La pièce devient un marqueur du camp patriote. Début 1790, lors du procès du marquis de Favras, accusé d’un complot royaliste visant à exfiltrer la famille royale hors de France, l’acte d’accusation n’omet pas de solliciter du futur condamné à mort son avis sur la pièce, qu’il est supposé avoir voulu faire interrompre à la troisième représentation. Le peuple semble avoir voté, si l’on en juge par « la foule que cette jolie pièce attire au théâtre n’embarrassant pas ordinairement la sortie des cochers, ni des carrosses, ni de tout le fracas aristocratique ».
Toutefois, un succès est toujours éphémère, et en mai, alors que le revenu des représentations a beaucoup baissé et qu’il risque de perdre ses droits d’auteur, Chénier demande que sa création soit retirée de l’affiche.
La représentation de Charles IX est à nouveau demandée lors de la fête de la Fédération du 14 juillet 1790 par les représentants de divers départements (Marseille, Aix, La Rochelle, Besançon, Nîmes, Montpellier), appuyés par Danton et Mirabeau, tandis que la troupe du Français se divise sur cette nécessité, entre les Rouges menés par Talma et les Noirs inspirés par Naudet.
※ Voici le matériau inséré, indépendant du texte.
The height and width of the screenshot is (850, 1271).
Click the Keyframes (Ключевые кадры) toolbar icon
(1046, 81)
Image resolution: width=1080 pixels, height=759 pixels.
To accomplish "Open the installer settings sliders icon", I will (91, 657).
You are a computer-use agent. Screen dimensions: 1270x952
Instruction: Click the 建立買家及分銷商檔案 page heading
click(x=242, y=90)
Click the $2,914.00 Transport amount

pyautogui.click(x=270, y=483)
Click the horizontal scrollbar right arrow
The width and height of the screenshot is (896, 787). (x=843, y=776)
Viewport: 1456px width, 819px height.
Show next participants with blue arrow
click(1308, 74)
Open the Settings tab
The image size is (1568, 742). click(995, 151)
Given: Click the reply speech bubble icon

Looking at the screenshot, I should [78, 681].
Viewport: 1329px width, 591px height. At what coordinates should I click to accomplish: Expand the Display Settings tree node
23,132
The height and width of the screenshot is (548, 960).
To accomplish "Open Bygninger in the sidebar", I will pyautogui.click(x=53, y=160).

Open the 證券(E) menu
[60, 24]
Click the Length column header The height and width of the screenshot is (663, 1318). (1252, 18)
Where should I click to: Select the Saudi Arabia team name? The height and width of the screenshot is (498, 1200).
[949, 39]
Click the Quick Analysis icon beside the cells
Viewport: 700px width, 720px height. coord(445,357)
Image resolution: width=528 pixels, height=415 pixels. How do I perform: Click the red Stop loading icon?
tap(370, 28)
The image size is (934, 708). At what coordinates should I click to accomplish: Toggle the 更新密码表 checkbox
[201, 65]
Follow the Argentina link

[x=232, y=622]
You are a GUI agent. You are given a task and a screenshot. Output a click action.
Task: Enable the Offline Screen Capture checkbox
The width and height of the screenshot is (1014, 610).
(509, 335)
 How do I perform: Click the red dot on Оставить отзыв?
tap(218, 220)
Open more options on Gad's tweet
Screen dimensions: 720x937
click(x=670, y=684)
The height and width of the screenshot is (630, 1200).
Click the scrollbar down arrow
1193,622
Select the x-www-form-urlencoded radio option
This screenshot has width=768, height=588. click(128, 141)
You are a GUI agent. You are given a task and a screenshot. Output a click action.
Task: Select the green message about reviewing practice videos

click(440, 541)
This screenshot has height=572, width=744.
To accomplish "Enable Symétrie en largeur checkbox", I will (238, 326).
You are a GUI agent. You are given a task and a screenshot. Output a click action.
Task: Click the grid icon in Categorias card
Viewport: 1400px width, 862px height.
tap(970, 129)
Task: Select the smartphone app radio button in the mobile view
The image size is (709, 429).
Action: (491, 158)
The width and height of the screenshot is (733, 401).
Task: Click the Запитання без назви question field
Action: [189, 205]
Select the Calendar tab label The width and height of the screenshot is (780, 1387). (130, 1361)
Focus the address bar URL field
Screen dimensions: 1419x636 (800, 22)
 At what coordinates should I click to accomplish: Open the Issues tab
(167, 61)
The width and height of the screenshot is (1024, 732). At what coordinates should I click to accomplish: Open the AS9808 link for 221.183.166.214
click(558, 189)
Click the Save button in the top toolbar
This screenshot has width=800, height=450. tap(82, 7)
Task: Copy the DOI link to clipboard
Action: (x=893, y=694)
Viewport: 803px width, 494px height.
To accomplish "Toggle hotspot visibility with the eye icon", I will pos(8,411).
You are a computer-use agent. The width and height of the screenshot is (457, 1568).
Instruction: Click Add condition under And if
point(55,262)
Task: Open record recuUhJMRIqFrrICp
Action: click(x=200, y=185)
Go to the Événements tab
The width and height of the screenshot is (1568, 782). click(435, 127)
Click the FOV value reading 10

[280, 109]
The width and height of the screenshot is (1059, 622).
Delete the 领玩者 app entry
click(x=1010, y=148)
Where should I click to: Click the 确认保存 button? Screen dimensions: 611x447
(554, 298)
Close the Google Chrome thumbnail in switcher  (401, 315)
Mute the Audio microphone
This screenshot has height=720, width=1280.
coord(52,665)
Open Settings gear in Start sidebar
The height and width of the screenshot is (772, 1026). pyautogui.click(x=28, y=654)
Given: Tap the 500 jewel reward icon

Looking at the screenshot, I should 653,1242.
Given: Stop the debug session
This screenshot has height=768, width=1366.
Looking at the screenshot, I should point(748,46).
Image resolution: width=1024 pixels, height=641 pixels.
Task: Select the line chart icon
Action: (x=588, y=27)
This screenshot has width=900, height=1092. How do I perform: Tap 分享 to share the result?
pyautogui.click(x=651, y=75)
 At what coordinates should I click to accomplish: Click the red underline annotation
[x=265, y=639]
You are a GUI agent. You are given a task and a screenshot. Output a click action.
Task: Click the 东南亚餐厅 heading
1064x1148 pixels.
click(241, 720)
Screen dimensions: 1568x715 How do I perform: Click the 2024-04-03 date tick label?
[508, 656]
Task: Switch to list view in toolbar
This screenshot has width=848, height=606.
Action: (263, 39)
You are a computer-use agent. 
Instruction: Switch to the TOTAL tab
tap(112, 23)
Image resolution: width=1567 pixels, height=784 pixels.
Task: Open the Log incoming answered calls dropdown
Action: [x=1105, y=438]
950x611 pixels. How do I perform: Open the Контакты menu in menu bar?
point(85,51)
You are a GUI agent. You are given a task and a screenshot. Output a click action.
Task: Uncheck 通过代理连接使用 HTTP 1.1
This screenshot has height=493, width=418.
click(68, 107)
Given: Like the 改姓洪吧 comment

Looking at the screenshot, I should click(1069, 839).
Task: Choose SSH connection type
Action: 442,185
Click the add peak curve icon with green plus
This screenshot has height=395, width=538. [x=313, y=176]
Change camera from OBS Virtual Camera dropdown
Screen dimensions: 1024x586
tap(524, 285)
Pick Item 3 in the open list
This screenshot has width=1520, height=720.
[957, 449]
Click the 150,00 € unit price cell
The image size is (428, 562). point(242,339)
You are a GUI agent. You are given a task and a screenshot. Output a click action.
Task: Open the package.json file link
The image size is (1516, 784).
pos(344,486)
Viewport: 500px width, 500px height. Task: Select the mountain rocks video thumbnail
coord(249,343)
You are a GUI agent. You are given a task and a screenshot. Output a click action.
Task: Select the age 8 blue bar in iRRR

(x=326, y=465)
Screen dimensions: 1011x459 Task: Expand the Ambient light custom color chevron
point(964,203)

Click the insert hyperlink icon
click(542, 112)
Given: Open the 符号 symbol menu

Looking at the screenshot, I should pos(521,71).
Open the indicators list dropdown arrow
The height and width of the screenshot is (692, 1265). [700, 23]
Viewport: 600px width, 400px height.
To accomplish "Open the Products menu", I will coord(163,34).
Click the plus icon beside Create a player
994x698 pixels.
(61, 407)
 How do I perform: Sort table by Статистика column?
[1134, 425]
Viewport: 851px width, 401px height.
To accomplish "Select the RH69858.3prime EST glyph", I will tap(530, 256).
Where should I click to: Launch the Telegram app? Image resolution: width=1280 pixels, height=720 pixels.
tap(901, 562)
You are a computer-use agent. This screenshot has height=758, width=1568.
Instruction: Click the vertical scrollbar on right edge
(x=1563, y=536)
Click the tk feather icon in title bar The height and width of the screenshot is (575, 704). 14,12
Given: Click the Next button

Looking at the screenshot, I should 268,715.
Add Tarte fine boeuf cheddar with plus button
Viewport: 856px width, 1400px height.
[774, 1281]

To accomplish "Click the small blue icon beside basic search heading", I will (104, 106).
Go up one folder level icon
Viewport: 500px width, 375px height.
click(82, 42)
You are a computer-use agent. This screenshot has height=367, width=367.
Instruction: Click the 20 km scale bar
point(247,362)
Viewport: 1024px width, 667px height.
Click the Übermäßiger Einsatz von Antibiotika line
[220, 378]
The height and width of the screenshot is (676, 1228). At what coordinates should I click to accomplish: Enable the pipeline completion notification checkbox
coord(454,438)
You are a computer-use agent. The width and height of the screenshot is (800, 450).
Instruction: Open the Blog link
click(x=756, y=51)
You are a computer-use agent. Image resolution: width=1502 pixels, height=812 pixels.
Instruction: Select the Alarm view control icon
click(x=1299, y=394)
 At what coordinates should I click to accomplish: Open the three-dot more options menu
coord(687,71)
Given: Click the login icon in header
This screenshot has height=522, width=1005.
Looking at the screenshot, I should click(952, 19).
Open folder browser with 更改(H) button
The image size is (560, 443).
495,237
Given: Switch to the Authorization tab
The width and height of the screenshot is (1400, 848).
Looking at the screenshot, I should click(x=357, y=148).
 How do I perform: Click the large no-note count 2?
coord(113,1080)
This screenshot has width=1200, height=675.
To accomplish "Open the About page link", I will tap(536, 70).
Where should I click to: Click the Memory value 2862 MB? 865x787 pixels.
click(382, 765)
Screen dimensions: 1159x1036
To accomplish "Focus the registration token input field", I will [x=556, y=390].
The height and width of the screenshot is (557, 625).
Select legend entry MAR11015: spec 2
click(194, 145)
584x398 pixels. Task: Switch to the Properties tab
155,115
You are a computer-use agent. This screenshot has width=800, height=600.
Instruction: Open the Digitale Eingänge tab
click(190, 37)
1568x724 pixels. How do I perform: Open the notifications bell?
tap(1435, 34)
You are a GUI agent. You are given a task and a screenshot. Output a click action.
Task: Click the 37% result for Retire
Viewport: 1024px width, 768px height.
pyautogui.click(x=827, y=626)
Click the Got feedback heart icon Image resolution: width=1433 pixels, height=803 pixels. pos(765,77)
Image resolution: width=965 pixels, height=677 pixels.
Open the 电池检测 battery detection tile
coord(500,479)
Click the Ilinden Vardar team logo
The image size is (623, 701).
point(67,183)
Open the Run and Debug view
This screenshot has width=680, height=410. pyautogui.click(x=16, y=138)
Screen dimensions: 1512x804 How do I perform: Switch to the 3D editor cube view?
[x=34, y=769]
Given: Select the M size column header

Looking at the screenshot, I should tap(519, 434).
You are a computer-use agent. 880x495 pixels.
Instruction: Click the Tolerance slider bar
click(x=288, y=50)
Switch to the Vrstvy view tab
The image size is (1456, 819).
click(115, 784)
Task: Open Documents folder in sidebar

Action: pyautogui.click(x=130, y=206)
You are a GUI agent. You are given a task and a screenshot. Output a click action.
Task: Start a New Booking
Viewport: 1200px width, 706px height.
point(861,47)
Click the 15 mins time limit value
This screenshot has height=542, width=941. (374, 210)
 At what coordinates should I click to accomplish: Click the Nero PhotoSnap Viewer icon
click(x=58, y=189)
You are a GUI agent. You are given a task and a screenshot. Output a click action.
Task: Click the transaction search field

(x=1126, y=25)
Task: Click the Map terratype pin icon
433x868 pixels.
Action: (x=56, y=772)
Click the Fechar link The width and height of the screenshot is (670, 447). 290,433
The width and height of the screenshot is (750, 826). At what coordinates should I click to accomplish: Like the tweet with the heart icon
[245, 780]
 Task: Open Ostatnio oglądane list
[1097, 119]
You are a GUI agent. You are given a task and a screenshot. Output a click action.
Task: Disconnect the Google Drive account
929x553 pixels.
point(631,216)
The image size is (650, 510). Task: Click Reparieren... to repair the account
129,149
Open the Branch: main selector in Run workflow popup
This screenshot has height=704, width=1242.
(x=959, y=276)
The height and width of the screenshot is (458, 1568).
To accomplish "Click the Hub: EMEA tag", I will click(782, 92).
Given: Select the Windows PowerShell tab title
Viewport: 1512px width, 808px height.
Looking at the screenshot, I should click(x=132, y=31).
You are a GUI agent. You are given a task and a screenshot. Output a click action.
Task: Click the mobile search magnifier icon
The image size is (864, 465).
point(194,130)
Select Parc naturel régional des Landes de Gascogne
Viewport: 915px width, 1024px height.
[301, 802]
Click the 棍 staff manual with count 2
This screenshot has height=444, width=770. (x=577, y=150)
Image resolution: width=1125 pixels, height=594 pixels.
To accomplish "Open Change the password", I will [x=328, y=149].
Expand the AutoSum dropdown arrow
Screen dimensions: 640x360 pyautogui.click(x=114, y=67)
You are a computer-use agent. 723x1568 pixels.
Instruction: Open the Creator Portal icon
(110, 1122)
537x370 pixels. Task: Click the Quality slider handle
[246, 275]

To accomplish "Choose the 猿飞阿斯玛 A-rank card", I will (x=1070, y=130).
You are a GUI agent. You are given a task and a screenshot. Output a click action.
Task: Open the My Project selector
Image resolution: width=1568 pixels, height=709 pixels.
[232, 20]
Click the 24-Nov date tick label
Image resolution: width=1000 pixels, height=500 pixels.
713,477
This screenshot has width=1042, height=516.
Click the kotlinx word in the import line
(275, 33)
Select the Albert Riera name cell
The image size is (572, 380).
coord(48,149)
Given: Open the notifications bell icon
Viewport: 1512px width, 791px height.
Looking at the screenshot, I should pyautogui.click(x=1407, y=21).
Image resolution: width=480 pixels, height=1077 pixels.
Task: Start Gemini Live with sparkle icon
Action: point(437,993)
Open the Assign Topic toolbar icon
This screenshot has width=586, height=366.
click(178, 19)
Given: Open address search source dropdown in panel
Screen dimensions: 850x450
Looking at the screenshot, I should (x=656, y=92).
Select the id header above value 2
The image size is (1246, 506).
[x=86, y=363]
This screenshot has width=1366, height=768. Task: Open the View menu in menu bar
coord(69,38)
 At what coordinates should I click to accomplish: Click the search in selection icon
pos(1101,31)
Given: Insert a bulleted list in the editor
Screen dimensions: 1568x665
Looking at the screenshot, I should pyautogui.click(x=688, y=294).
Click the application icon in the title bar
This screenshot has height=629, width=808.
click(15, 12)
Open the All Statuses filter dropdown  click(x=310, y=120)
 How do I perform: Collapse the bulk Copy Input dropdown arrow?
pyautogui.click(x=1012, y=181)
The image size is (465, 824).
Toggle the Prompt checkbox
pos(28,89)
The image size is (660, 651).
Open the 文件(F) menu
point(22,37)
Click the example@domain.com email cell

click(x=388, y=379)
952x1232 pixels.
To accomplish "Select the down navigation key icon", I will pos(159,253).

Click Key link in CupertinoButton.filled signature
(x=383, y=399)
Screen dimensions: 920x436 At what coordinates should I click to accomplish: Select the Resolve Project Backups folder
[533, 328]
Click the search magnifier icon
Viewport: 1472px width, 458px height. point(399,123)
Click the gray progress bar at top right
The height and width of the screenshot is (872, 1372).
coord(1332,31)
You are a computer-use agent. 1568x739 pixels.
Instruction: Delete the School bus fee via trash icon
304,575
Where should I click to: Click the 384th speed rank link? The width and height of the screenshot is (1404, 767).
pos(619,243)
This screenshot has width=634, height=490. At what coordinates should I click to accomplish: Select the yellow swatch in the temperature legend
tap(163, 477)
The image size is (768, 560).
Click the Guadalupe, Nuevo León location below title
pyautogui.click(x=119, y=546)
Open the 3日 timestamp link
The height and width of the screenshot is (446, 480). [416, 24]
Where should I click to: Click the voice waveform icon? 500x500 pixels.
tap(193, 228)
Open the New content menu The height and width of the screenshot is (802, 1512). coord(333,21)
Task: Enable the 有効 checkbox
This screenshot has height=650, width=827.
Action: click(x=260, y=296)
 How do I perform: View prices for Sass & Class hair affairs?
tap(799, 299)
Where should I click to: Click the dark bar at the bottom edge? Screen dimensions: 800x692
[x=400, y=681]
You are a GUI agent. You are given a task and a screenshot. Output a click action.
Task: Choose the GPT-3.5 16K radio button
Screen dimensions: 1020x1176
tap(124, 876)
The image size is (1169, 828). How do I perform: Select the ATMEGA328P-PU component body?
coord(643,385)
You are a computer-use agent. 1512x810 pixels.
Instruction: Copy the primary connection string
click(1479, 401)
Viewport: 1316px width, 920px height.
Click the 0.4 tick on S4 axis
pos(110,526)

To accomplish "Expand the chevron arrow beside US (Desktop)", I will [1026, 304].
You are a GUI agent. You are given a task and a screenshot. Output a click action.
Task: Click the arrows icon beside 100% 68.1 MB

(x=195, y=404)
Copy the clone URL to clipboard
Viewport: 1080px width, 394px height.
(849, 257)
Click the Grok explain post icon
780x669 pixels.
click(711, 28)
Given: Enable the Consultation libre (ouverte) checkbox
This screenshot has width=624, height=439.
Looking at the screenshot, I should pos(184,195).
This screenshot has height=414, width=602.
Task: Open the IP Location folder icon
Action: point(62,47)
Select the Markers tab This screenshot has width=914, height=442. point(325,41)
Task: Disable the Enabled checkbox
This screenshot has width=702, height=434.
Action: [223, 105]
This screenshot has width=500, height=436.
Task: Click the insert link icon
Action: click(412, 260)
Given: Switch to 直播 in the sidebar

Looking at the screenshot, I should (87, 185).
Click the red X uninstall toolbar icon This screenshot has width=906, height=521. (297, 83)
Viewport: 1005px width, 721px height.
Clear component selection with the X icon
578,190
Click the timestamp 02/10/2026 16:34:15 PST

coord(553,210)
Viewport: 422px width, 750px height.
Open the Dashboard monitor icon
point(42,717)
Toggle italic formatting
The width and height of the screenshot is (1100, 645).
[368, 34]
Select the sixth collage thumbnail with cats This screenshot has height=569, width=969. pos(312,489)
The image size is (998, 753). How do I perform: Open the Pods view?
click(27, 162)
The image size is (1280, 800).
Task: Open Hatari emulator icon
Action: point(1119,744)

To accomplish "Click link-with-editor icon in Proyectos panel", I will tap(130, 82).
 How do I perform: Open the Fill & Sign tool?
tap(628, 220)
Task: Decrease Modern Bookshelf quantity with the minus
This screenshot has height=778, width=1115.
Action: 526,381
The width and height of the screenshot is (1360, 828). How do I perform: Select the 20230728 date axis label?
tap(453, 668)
« Demandée par le public, refusée par les comédiens, ces derniers ont lutté de tout leur effort contre le parti de Charles IX.
Mais le sieur Talma s’étant déclaré pour ce Prince, la ligue a plié sous lui. Le lendemain on a joué Charles IX. »
La revendication d’un théâtre national deviendra un topique des réflexions sur cet art ; le public y gagnera un droit éminent de censure.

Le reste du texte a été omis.